Found in Translation

April 2013

Found in Translation Competition and Workshop

SAND Journal’s Found in Translation Workshop for emerging literary translators up to age 30 took place from 19 to 21 April 2013 in Berlin. It featured guest speakers, hands-on workshop sessions, dynamic discussions, and, of course, brunch. SAND also held a translation competition whose two winners, Allison M. Charette and Julia Sanches, were invited to participate in the workshop and featured in SAND Issue 7.

Found in Translation Competition

Allison M. Charette and Julia Sanches were our two winners for the SAND Found in Translation Competition, featured in SAND Issue 7.

Judge Katy Derbyshire chose Allison M. Charette’s story “Big” for its fully-formed, naturally fluent feel and well-rendered dialogue. The story is a novel excerpt from Grosse by Isabelle Rivoal. Allison is a translator and writer whose book The Last Love of George Sand was released in February 2013. In the musical world, her English translation of Hector Berlioz’s L’enfance du Christ was used as supertitles in the New York Choral Society’s performance at Carnegie Hall. She has lived in various regions of France, where she taught schoolchildren and translated Sève, a local author’s poetry collection. In 2013, Allison was residing in western New York with her husband.

Catherine Hales was impressed by Julia Sanches’ translations of Ana Martins Marques’ poetry from A vida submarina (The Subaquatic Life) and Da arte das armadilhas (On the Art of Traps). She especially liked the sense of quietness at the heart of the poems, their poise and perfect pitch in the language. Julia is Brazilian by birth but has lived in New York, Mexico City, Lausanne, Edinburgh and Barcelona. She obtained her undergraduate degree in Philosophy and English Literature from the University of Edinburgh and a Masters in Comparative Literature and Literary Translation from Universitat Pompeu Fabra. She was runner-up in MPT’s poetry in translation competition and has translated fiction from Spanish (in Suelta) and into Spanish (in Asymptote), as well as publishing a short story in Vol. 1 Brooklyn. In 2013, she was working as a freelance translator, private teacher of English and Portuguese, and as a reader for Random House Mondadori, while also interning for Asymptote and Electric Literature.

Workshop

Afternoon Poetry/Prose Workshop Session

Agora Collective, 19 April 2013, 4:00pm – 7:00pm

Workshop leaders Catherine Hales and Katy Derbyshire conducted dynamic sessions that explored spontaneous creation and the art of translation.
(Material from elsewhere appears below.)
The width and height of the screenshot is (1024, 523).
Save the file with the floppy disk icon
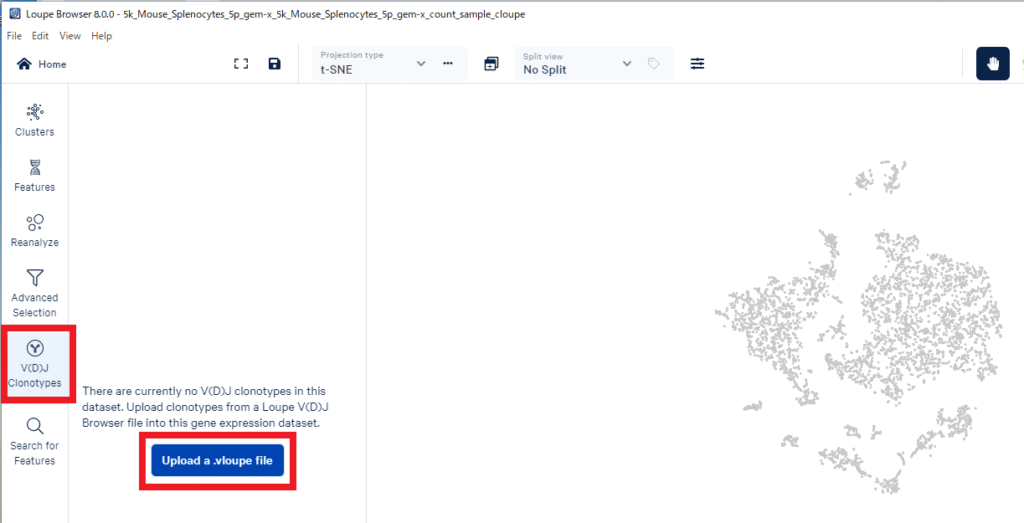[275, 64]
Both groups were capped at 10 participants in order to facilitate an intimate and lively discussion.

“The element of spontaneous creation in translation is where you take a high dive off the cliff of the original and make a new original poem out of it,” according to Catherine Hales, the weekend’s poetry workshop leader. In this workshop, participants took a close look at the specific elements of poetry translation – how to deal with line breaks, scansion, meter, and meaning in an art form that’s so closely tied to the intricacies of the language in which it was written.
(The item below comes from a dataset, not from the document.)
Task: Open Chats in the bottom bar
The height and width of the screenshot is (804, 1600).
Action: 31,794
Catherine Hales is a poet and translator whose translations of contemporary German poetry have been published in several print and online magazines in the UK, US, and Europe. Her translations of Norbert Hummelt’s poems were published in Berlin Fresco by Shearsman Books in 2010.
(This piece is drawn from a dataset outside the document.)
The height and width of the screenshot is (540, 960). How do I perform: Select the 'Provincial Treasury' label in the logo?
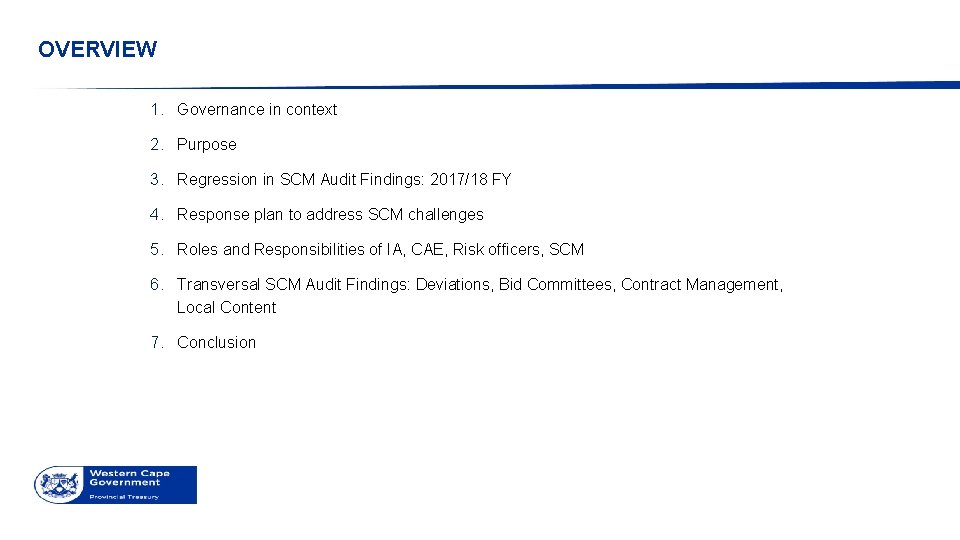(x=124, y=497)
Katy Derbyshire will be leading a group of prose writers in discovering how good translations work. The prose workshop will examine translations from different languages in order to probe ideas such as how invisible a translation should be and to shape a method for approaching a piece. Participants will also have the chance to workshop and critique each other’s work in an animated group discussion setting.

Katy Derbyshire grew up in London and studied German literature before moving to Berlin in 1996. She has translated Clemens Meyer, Inka Parei, Dorothee Elmiger, Simon Urban, Helene Hegemann, and other German writers.

Morning Session: The Who, the What, and the Why

Agora Collective, 20 April 2013, 9:30am – 12:00 pm

Both workshop groups came together on Saturday morning for a workshop session with a special guest speaker. In this session, we looked at the foundations of translation, its history, its evolution, and the reasons we continue to do it.

 

Afternoon Panel: In the Industry

Agora Collective, 20 April 2013, 1:30pm – 3:00 pm

John E. Woods, Martin Chalmers, and Lucy Renner-Jones had a panel discussion, moderated by Katy Derbyshire, on working as a professional in the translation industry. They looked at language and translation from various aspects: cultural, socio-political, historical, and practical, as well as talking about what challenges a translator faces both with the work and in the workforce.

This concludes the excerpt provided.